大竹は劇場に行くことが当たり前ではない初演時の戦時下と今が重なると述べ、「不自由な時代に突入したが、やっぱり芝居をやりたいと思いました」と語った。
本作の主人公である布引けいは杉村春子が900回以上にわたり演じ続けた当たり役としても有名だが、「私なりのけいを演じなくてはいけないなと思っています。多少のプレッシャーはあるけど大丈夫。頑張ります」と意気込んだ。

出演とともに演出も務める段田は「この状況で舞台にたてるのは当たり前のことではない、今回は命がけで挑みたい」と力を込めた。
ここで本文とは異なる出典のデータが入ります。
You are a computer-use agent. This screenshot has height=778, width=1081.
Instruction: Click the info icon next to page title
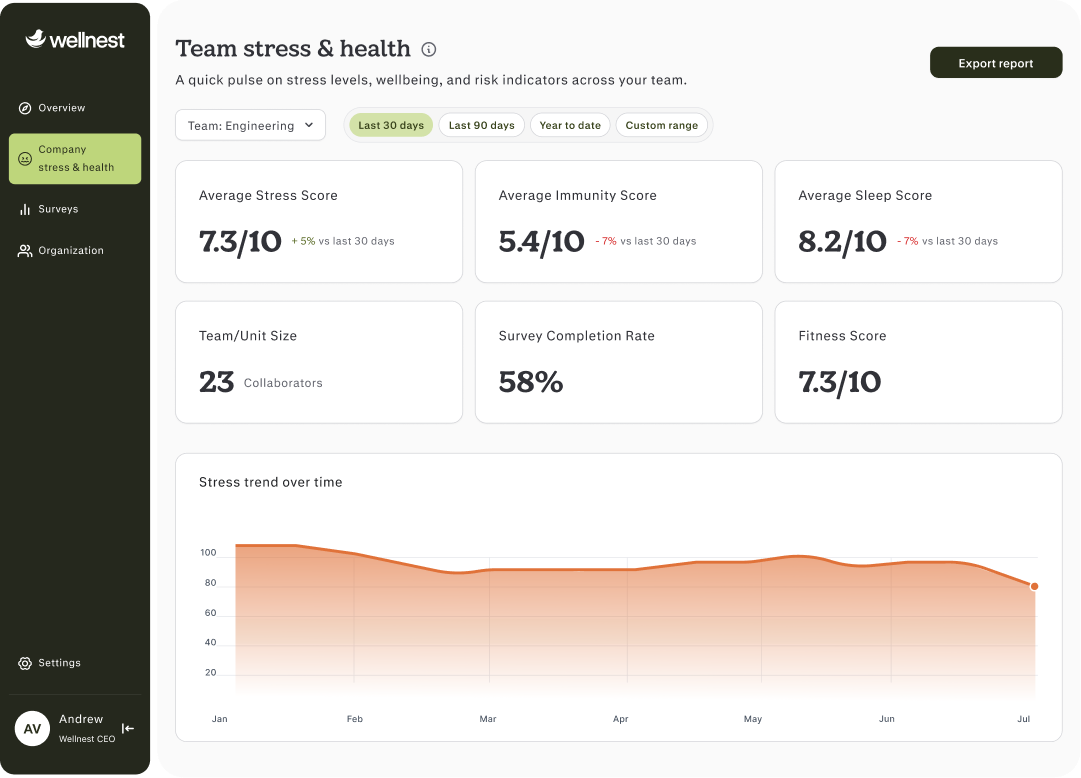pyautogui.click(x=429, y=49)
高橋は「19歳から59歳までを演じる中で良いかつらをかぶらせていただいている。終わった後に買い取るかどうか検討中」と笑いを誘った。

まずは本の素晴らしさに感銘を受けたという風間は、「南座は中止になってしまったが演舞場はやります、と力強い言葉をうけ、役者を続けていて良かったと思った」と感慨深く語った。

公演は11月2日(月)~11月26日(木)に東京・新橋演舞場にて上演。チケットは10月4日(日)10:00より一般発売開始。

<あらすじ>
明治38年(1905年)日露戦争の後、日本がようやく近代的な資本主義国の姿を整え、同時にその動向が世界の国々と断ちがたく結び合い、影響し始めた時代。戦災孤児の境涯にあった布引けいが、不思議な縁から拾われて堤家の人となったのは、そんな頃である。

清国との貿易で一家を成した堤家は、その当主はすでに亡く、後を継ぐべき息子たちはまだ若く、妻のしずが義弟・章介に助けられながら、困難な時代の一日一日を処していた。甲斐甲斐しい働きぶりを見せるけいは、しずに大変重宝がられた。同時にけいと同様に闊達な気性の次男・栄二とも気性が合い、お互いにほのかな恋心を抱くようになった。
そのけいの思慕とは裏腹に、しずは跡取りであるべき長男・伸太郎の気弱な性格を気がかりに思い、気丈なけいを嫁に迎えて、堤家を支えてもらうことを望んだ。しずの恩義に抗しきれなかったけいは、伸太郎の妻となった。
けいは正真正銘堤家の人となり、しずに代わって家の柱となっていく。担い切れぬほどの重みに耐えながら、けいはその「女の一生」を生きるのである。

時は流れて昭和20年・・・。二つの大戦を経る激動の時代を生きて、今、焼け跡の廃墟に佇むけいの前に、栄二が再び戻ってきた。
過ぎ去った月日の、激しさと華やかさを秘めて、二人はしみじみと語り合うのであった・・・。